- [KETENTUAN TUGAS]
a – Dalam tulisan tentang martabat perempuan, ketidakadilan terhadap perempuan sering diperhalus maknanya menjadi apa?
b – Teruskan tulisan tentang martabat perempuan setelah kalimat terakhirnya.

### CUPLIKAN TULISAN

Bangka Pos
Saatnya Perempuan Lebih Bermartabat

edisi: Kamis, 27 November 2008 WIB 

Penulis: Oleh: Epa Listari Manajer Grup Eljhon
Masyarakat yang didominasi laki-laki cenderung menyingkirkan perempuan; 
perempuan sejajar dengan "berita kecil" di dalam suatu surat kabar, dalam 
analisis sosial-ekonomi ataupun politik, bahkan dalam proyeksi masa depan 
manusia. 

PERSOALAN global, efek "menetes" hak-hak perempuan, keterlihatan mereka, dan 
keterlibatannya harus dipercepat dan diperkuat di berbagai tingkatanùmemastikan 
keberhasilan perjuangan mereka untuk menggapai hidup yang lebih baik bagi diri 
mereka maupun orang lain.

Keterlihatan perempuan membawanya ke situasi yang melampaui peluang kesetaraan. 
Sebagaimana kesetaraan lainnya diperluas, maka kesetaraan gender juga menjadi 
penting. Beberapa perempuan berhasil mencapai puncak tangga kesuksesannya, 
namun sebagian besar perempuan masih tertinggal. Pemahaman subordinasi pasif 
tidak bisa dibenarkan, dalam arti, baik sebagai hak maupun kesetaraan hidup.

Penghormatan harga diri terhadap makhluk hidup menuju pada penghormatan 
terhadap kesetaraan. Universalitas kesetaraan menjadi kebutuhan dasar hak asasi 
manusia. Ketidak-adilan merupakan pengingkaran terhadap hak asasi manusia. 
Dalam kaitan masalah perempuan, ketidak-adilan kerap diperhalus maknanya 
menjadi diskriminasi, yakni penolakan terhadap hak-hak perempuan. 

Namun transformasi peradaban besar telah terjadi sepanjang abad ke-20: 
menyangkut pemberdayaan perempuan sekaligus penghormatan hak-hak perempuan 
sebagai hak asasi manusia. Tranformasi diam-diam ini dilakukan dengan kerja 
keras. Konsekuensinya terkait dengan perubahan relasi gender dan kondisi khusus 
dalam tiap masyarakat. Hal itu berdampak pula pada politik, ekonomi, dan 
kehidupan sosial secara mendasar baik nasional maupun internasional.

######
### DATA TERSIMPAN

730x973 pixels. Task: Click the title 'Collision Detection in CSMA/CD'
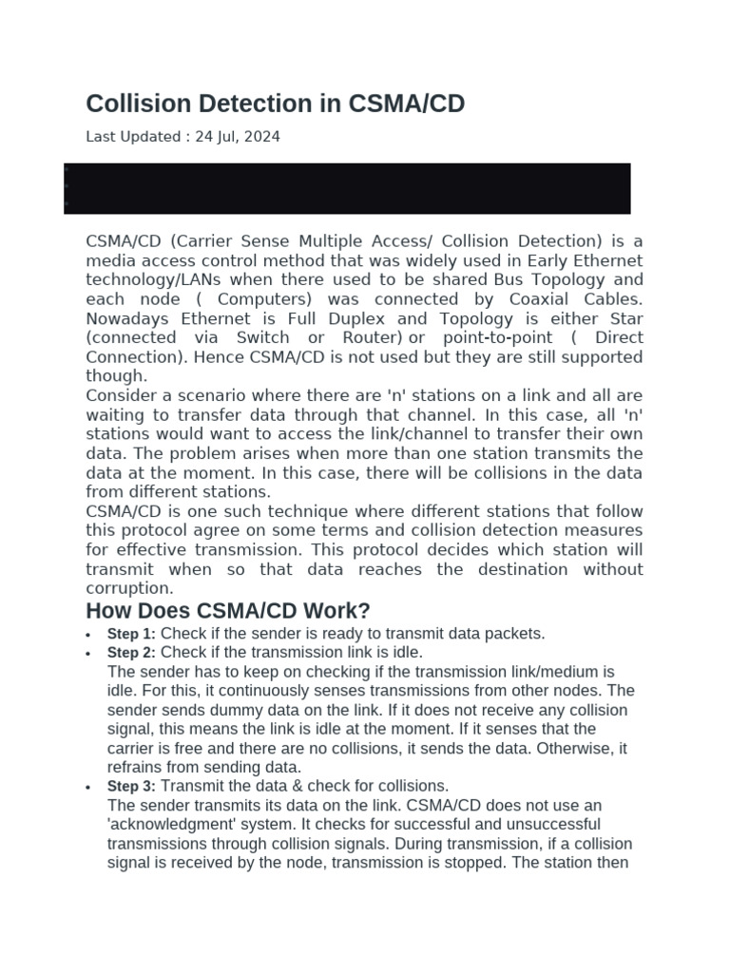[x=276, y=104]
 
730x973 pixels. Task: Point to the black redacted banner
[x=347, y=188]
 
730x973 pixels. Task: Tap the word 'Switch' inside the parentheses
[x=263, y=337]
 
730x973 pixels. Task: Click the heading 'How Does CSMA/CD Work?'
[x=228, y=611]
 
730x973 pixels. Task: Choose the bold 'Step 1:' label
[x=131, y=634]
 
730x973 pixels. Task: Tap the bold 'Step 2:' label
[x=131, y=653]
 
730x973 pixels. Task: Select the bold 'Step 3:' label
[x=131, y=787]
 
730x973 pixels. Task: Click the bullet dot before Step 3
[x=87, y=788]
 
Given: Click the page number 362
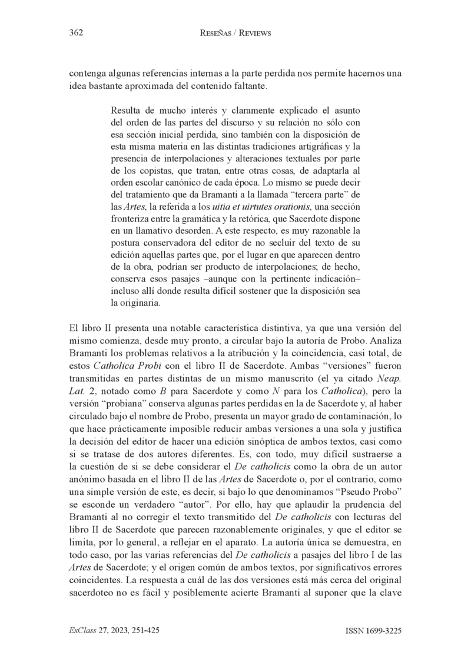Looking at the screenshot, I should pyautogui.click(x=75, y=34).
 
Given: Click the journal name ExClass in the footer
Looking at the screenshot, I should pyautogui.click(x=82, y=630).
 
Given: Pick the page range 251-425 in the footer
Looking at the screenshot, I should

######

- [JAWABANNYA]
a – Menjadi diskriminasi, yaitu penolakan terhadap hak-hak perempuan.

b –
Peningkatan keterlihatan perempuan sangat diperlukan. Hal itu upaya untuk 
mengurangi jurang antara prinsip-prinsip yang diterima dan hak-hak perempuan di 
 satu sisi, dengan realitas dan praktiknya di sisi lain.

Prinsip yang disepakati secara internasional yang diwujudkan kedalam kodifikasi 
hukum-hukum nasional hanya menjadi tulisan, atau tidak bermakna ketika berbagai 
æperkecualianÆ dilakukan terhadap ratifikasi konvensi tersebut. Mengambil 
kesempatan memanfaatkan keterlihatan perempuan ini, dorongan pemberdayaan harus 
lebih bertenaga, untuk merumuskan kenyataan yang baik seperti upah yang sama 
untuk pekerjaan yang sama (konvensi 100 ILO). 
 

Konsep Hak


Pemberdayaan perempuan sebagai sarana penguatan perempuan dalam berbagai bentuk 
kehidupan sosial, ekonomi, dan politik berdasarkan pada keterkaitan antara 
kebebasan pribadi dan aturan masyarakat yang berlaku. Tahap awal pemberdayaan 
perempuan dapat dibandingkan dengan tahapan hak. Perempuan miskin, di berbagai 
budaya tidak akrab dengan bahasa "hak". Karena itu, menjadi tanggung jawab 
untuk menjelaskan hal itu kepada mereka. 

Sudah sewajarnya jika saat ini perempuan ditempatkan lebih sejajar dengan kaum 
laki-laki. Untuk itu perlu adanya langkah-langkah konkrit untuk menjadikan 
perempuan berhak sejajar dengan kaum laki-laki. Diantaranya meningkatkan sumber 
daya manusia Perempuan yang mempunyai kemampuan dan keamanan guna kemandirian, 
dengan bekal kepribadian, memiliki rasa tanggung jawab kemasyarakatan, keimanan 
dan ketaqwaan kepada Tuhan Yang Maha Esa. Selain itu terciptanya gerak langkah 
yang terpadu dan harmonis antara sektor dan sub sektor pemerintah, organisasi 
(kemasyarakatan dan politik), LSM, tokoh dan pemuka masyarakat dan agama dalam 
upaya proses pembangunan perempuan.   

Sasaran Umum Pembangunan Pemberdayaan perempuan antara lain meningkatnya 
kualitas Sumber Daya Manusia Perempuan diberbagai kegiatan sektor dan sub 
sektor serta lembaga dan non lembaga yang mengutamakan peningkatan kemampuan 
dan profesionalisme/ keahlian kaum perempuan. Selain itu mewujudkan kepekaan, 
kepedulian gender dari seluruh masyarakat, penentu kebijakan, pengambil 
keputusan, perencana dan penegak hukum serta pembaharuan produk hukum yang 
bermuatan nilai sosial budaya serta keadilan yang berwawasan jender.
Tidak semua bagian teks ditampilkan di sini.